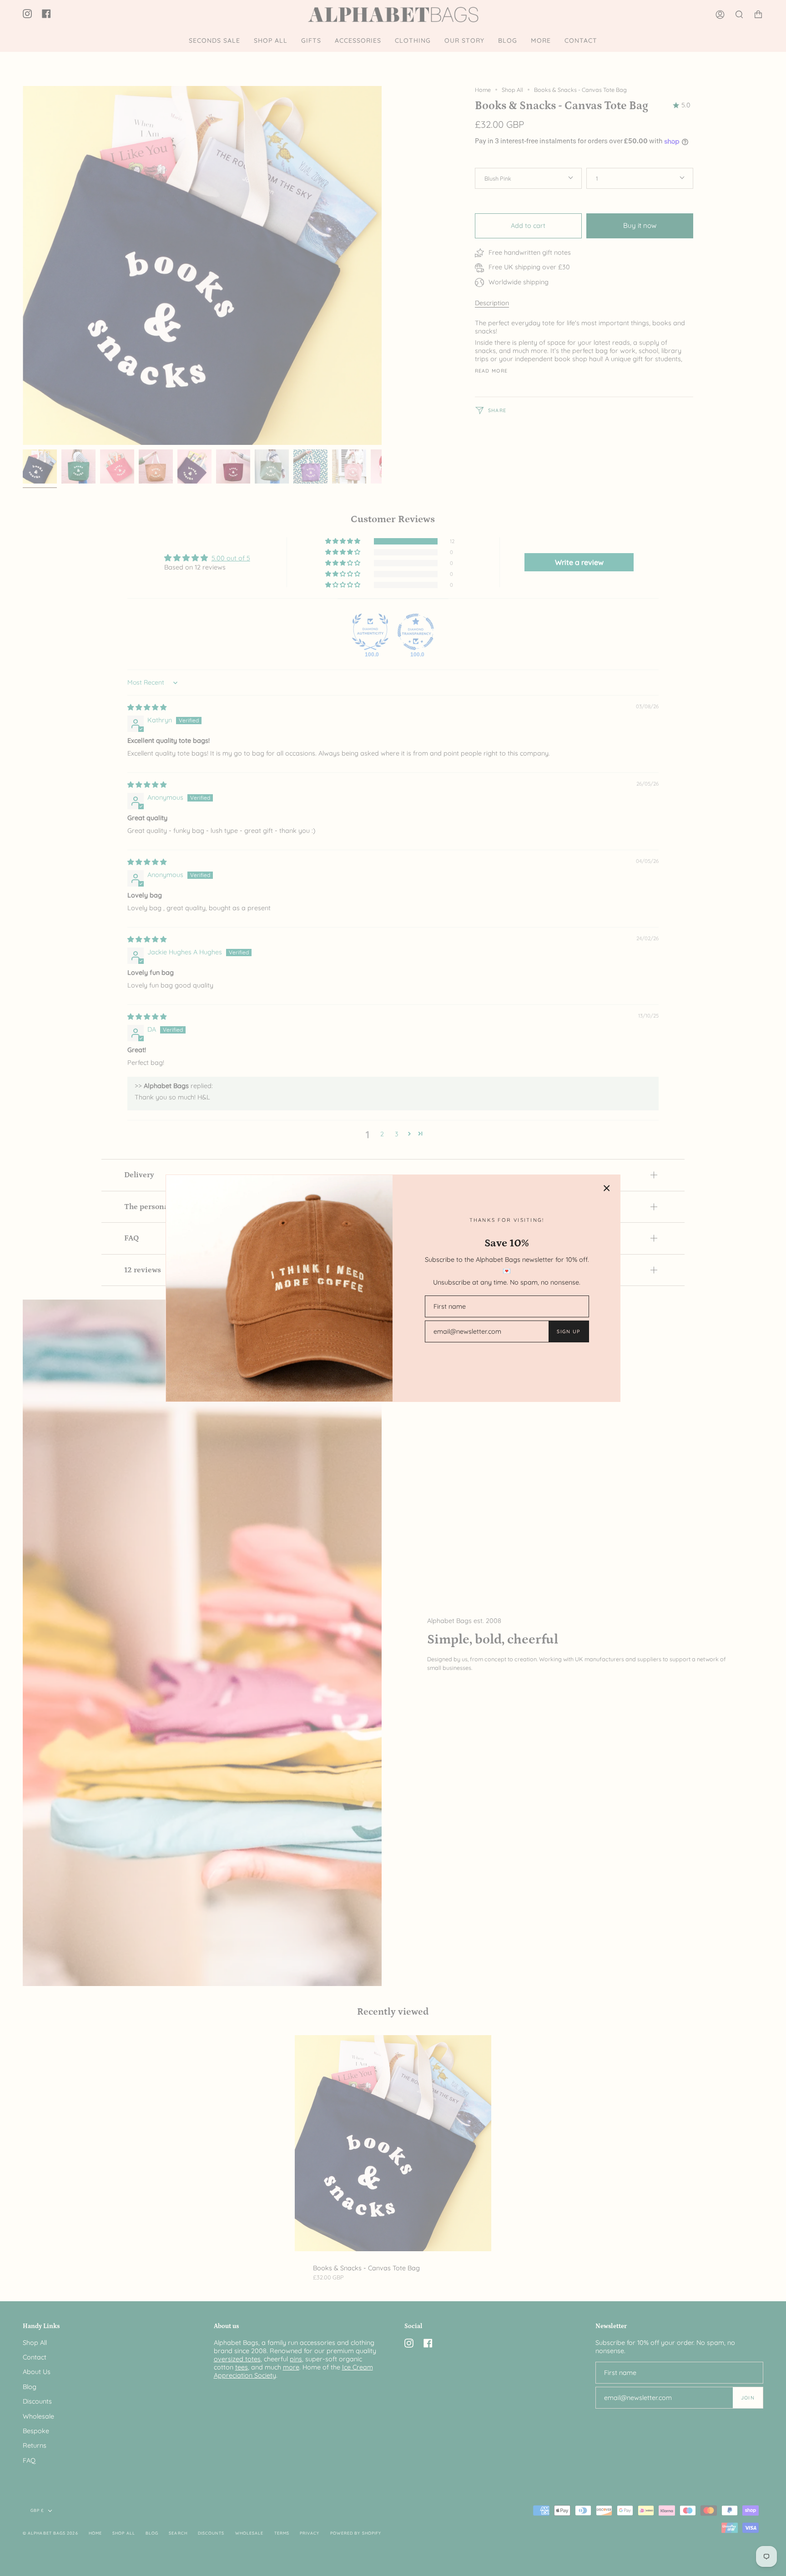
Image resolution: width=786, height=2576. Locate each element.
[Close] (606, 1188)
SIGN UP (568, 1331)
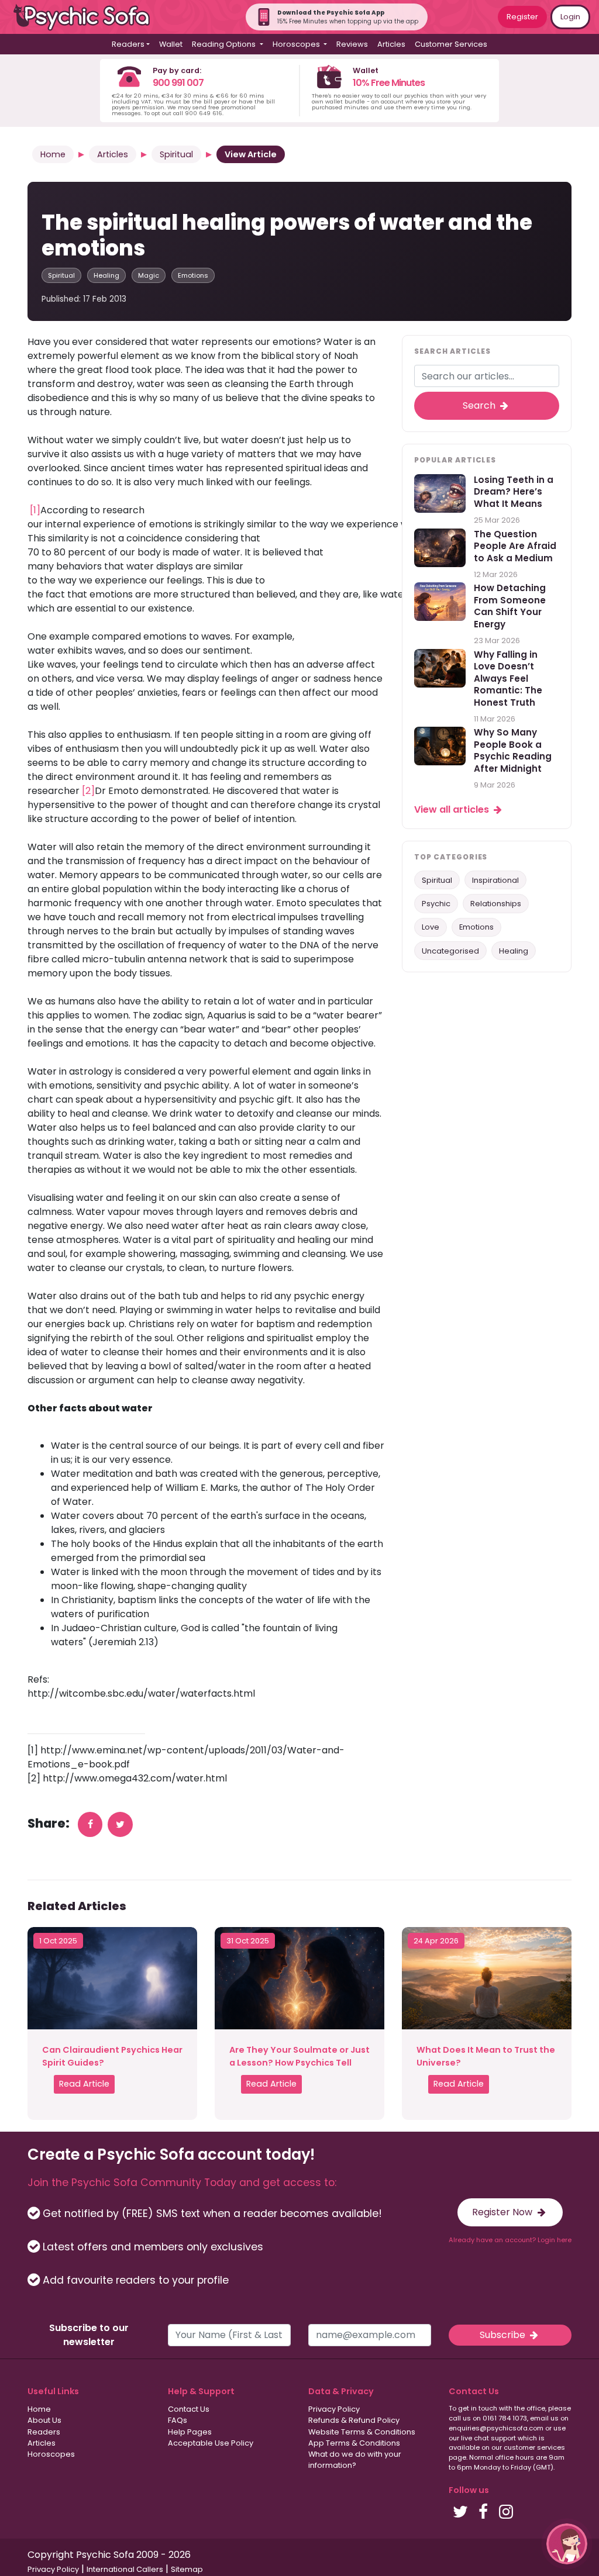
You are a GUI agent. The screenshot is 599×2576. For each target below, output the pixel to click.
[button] (566, 2543)
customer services (534, 2447)
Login (570, 16)
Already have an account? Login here (510, 2239)
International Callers (125, 2569)
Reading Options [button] (224, 44)
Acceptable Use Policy (210, 2443)
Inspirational (495, 880)
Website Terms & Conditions (361, 2432)
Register (522, 16)
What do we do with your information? (354, 2459)
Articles (391, 44)
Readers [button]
* * * * *
_What is needed_
Please copy only the lines from the one with "Inspirational (495, 880)" through the final line of the records above, both ends included.

_Exercise result_
Inspirational (495, 880)
Website Terms & Conditions (361, 2432)
Register (522, 16)
What do we do with your information? (354, 2459)
Articles (391, 44)
Readers [button]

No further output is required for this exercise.